The adverse events the scientists looked for included Guillain-Barré syndrome, Bell’s palsy, convulsions, myocarditis and pericarditis.

Researchers conducting the study, which was published in the journal Vaccine, looked at the medical records of nearly 100 million people vaccinated across eight countries.

Results of the study showed a “significant increase” in cases of Guillain-Barré syndrome among those who received the AstraZeneca vaccine within 42 days of it being administered, and instances of acute disseminated encephalomyelitis (ADEM), an inflammation of the brain and spinal cord, in those who got their first dose of Moderna’s vaccine, according to the study.

Rare cases of myocarditis, or an inflammation of the heart, were identified in the first, second and third doses of Pfizer-BioNTech’s and Moderna’s mRNA vaccines.

The highest rate for myocarditis — 6.1 times more than expected — was seen after the second Moderna dose.

Those conducting the study stressed that the risks of developing the conditions after having COVID-19 greatly outweigh the risks of experiencing the conditions because you get vaccinated.
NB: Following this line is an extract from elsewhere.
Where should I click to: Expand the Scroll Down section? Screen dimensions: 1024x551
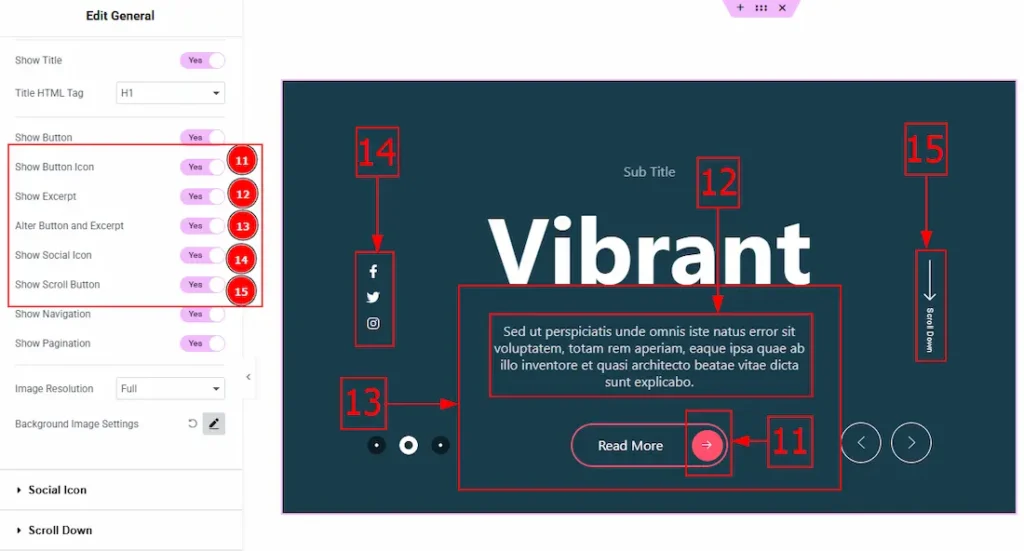60,530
“The odds of all of these adverse events is still much, much higher when infected with SARS-CoV-2 (COVID-19), so getting vaccinated is still by far the safer choice,” CEO of biotechnology company Centivaix Jacob Glanville, who is not involved in the study, told Forbes.

There have been 13.5 billion COVID-19 vaccines administered worldwide since the start of the pandemic, according to Our World in Data.

According to Forbes, the Global COVID Vaccine Safety project, which conducted the study, is supported by the Centers for Disease Control and Prevention and the Department of Health and Human Services. Several of the authors received financial support from or have relationships with government agencies, including the CDC, the New Zealand Ministry of Health and the Canadian Institutes of Health Research, which they disclosed as potential conflicts of interest in reporting the study’s results.